# Exercise requirements
The records that follow are to be repeated exactly, without any pictures.

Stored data
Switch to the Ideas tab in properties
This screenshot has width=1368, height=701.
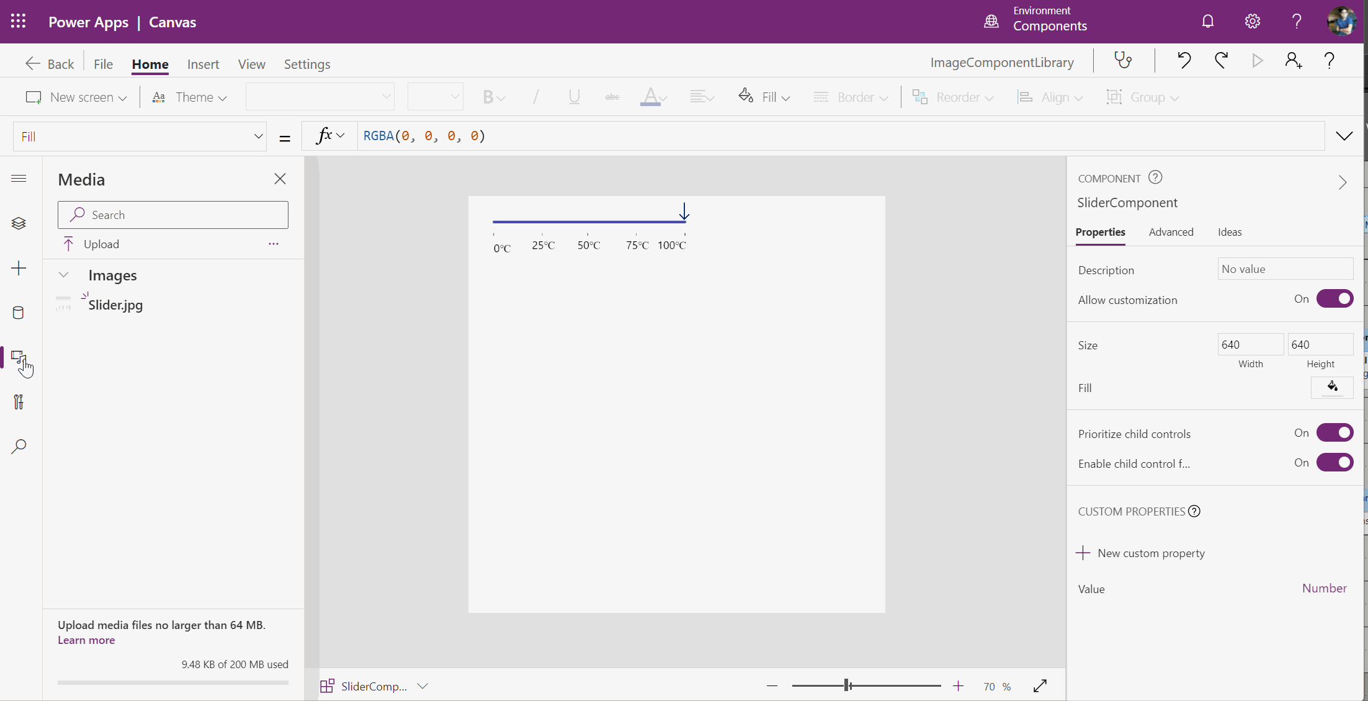(x=1230, y=231)
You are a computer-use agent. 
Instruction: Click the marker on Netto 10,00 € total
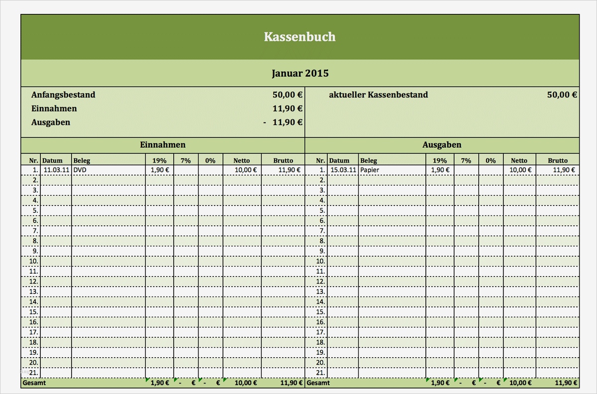coord(224,380)
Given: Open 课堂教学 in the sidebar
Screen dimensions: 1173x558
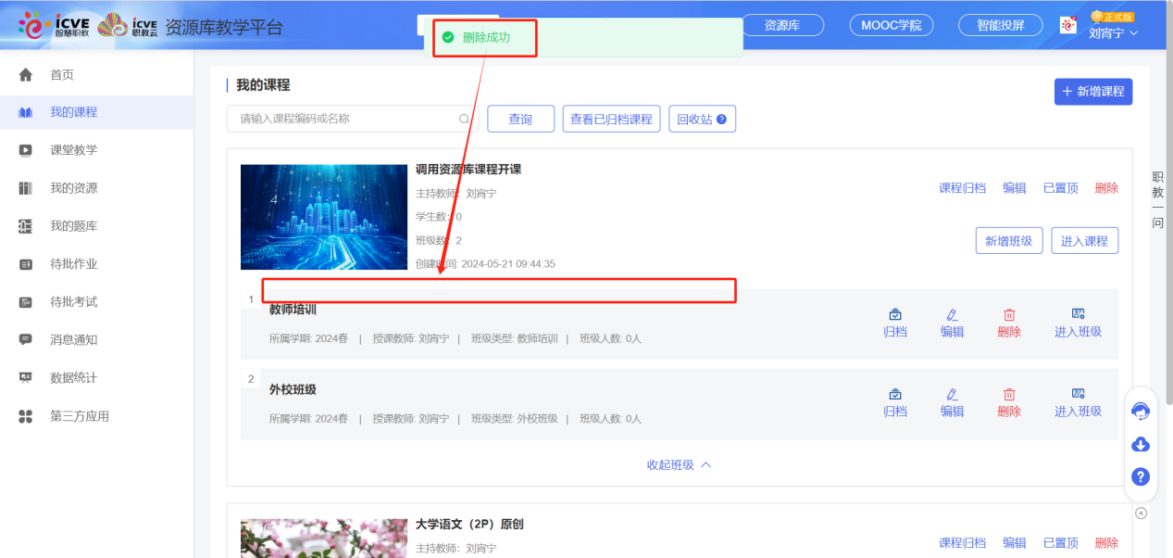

# Written answer
Switch to the Ideas tab in properties
This screenshot has width=1368, height=701.
(x=1230, y=231)
You are a computer-use agent. 
Instruction: Click the marker on Netto 10,00 € total
coord(224,380)
Given: Open 课堂教学 in the sidebar
Screen dimensions: 1173x558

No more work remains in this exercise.